Libellules et demoiselles se meurent faute d'habitat
Publié le - par Le Blob.fr, avec l'AFP
Les libellules et demoiselles se meurent, victimes de la disparition des zones humides, l’habitat naturel de ces élégants insectes aux couleurs chamarrées dont au moins 1/6 ème des espèces risquent de s’éteindre, a mis en garde jeudi l’Union internationale pour la conservation de la nature.
C’est la première fois que l’UICN fait un état des lieux des 6 016 espèces de libellules et demoiselles — les odonates — répertoriées dans le monde. Et elle estime que 16 % d’entre elles sont menacées d’extinction, dans une mise à jour de sa liste rouge qui est un inventaire mondial de l’état de conservation de la faune et de la flore. « En mettant ainsi en lumière les pertes de libellules dans le monde, la liste rouge (…) souligne la nécessité urgente de protéger les zones humides et la riche biodiversité qu’elles abritent », estime le directeur général de l’UICN, Bruno Oberle. « Ces écosystèmes disparaissent trois fois plus vite que les forêts partout dans le monde », prévient-il.
Entre 1970 et 2015, on estime que 35 % des zones humides dans le monde — lacs, rivières, marais ou encore zones côtières ou marines — ont disparu, selon un rapport de la Convention de Ramsar des zones humides. Si les zones humides peuvent souvent paraître hostiles à l’homme, « elles fournissent des services essentiels », insiste M. Oberle, soulignant : « Elles stockent le carbone, nous donnent de l’eau propre et de la nourriture, nous protègent des inondations et sont l’habitat d’une espèce connue sur 10 dans le monde ».
Indicateur de santé
Les odonates sont ainsi un excellent indicateur de la santé des zones humides. Libellules et demoiselles sont « très, très sensibles aux changements dans l’environnement. Et elles servent donc de signal d’alarme sur ce qui se passe dans les zones humides à travers le monde », a expliqué Craig Hilton-Taylor, chargé de la « liste rouge » à l’UICN.
En raison d’un manque de données sur un certain nombre des espèces évaluées, il est impossible de dire si elles sont en danger ou non, mais il craint que 40 % des espèces puissent, de fait, être classées comme menacées. La situation est particulièrement dégradée en Asie du sud et du sud-est, où plus d’un quart des odonates sont menacées, victimes notamment du défrichement et de l’assèchement pour faire place à des plantations d’huile de palme.

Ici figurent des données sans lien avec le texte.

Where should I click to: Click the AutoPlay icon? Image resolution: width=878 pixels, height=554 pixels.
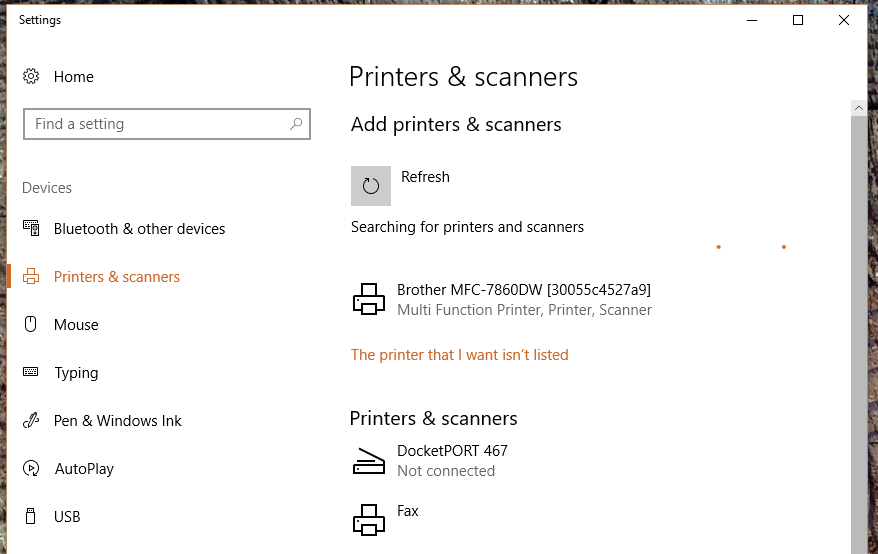click(31, 468)
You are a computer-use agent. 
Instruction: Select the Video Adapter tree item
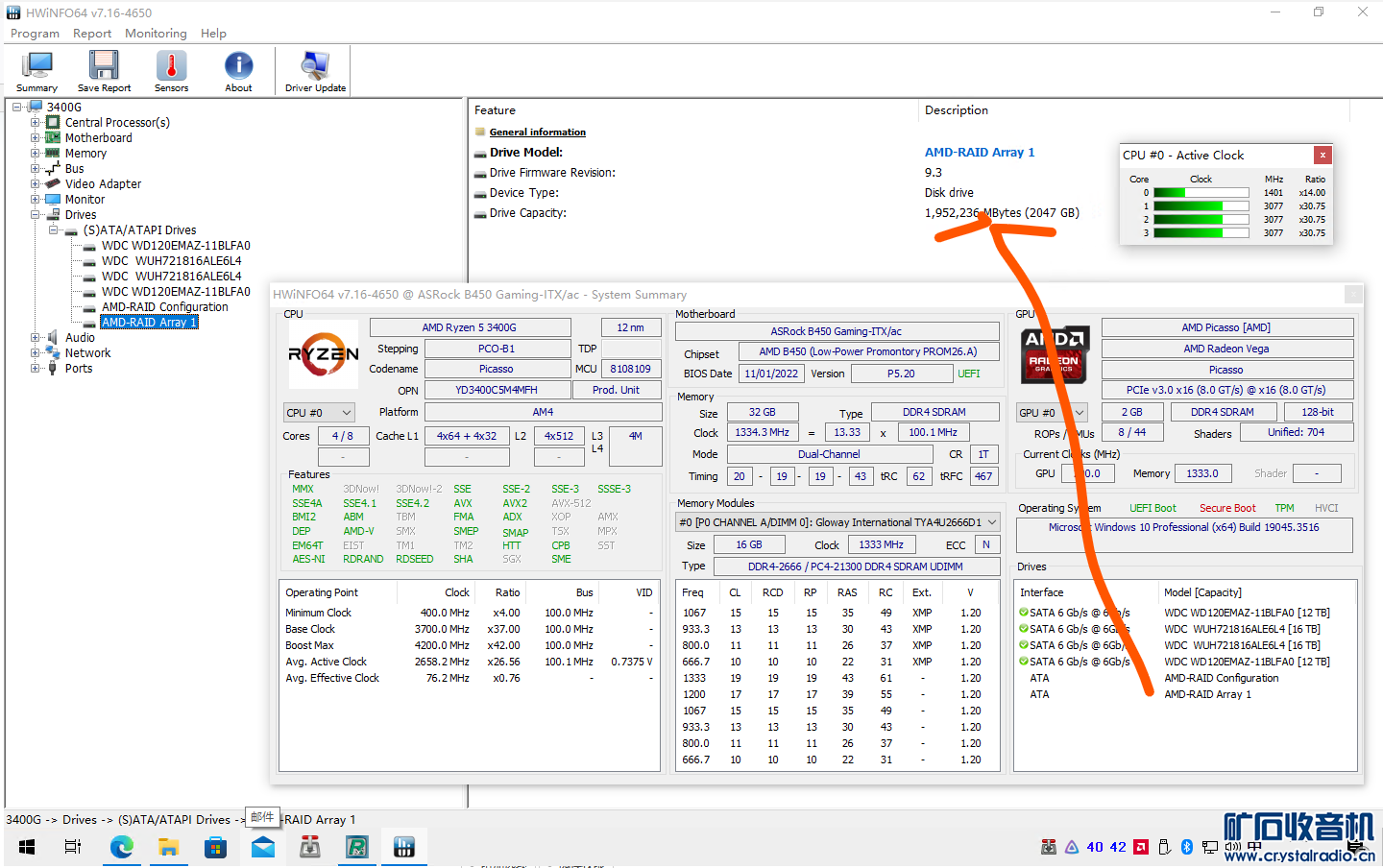(x=103, y=184)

En Europe et en Amérique du nord, ce sont les pesticides et les polluants ainsi que le changement climatique qui sont les plus grandes menaces pour ces insectes. « Le changement climatique est un facteur clé », rappelle M. Hilton-Taylor, parce qu’il provoque des sécheresses qui ont un effet dévastateur sur leur habitat ». Or, les libellules sont aussi un prédateur important des moustiques et autres mouches vecteurs de maladies.

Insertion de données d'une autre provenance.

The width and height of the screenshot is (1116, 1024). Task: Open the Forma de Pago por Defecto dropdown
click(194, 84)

Plus de 40 000 espèces menacées
La liste rouge, qui est un document de référence de 142 577 espèces, faune et flore confondues, a franchi pour la première fois le cap des 40 000 (40.084) espèces menacées d’extinction. Si certaines espèces semblent reprendre du poil de la bête et ont été placées dans des catégories moins comme moins exposées, un nombre plus important est au contraire davantage menacé.

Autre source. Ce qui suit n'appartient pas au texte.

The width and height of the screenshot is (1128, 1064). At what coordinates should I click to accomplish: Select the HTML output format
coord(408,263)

Parmi elles, le desman des Pyrénées, qui est aussi surnommé le rat-trompette à cause de son museau très allongé. Ce petit mammifère qui physiquement tient de la musaraigne, de la taupe et du rat est désormais considéré comme « en danger » alors qu’auparavant, l’animal qui vit en France et dans le nord de la péninsule ibérique était classé « vulnérable ». La population a chuté de moitié durant la dernière décennie, essentiellement à cause de l’impact des aménagements de cours d’eau, comme des barrages pour produire de l’électricité par exemple. L’usage de l’eau pour l’agriculture ou produire de la neige artificielle pour les stations de ski des Pyrénées ont aussi rendu de vastes zones inhabitables pour le petit animal.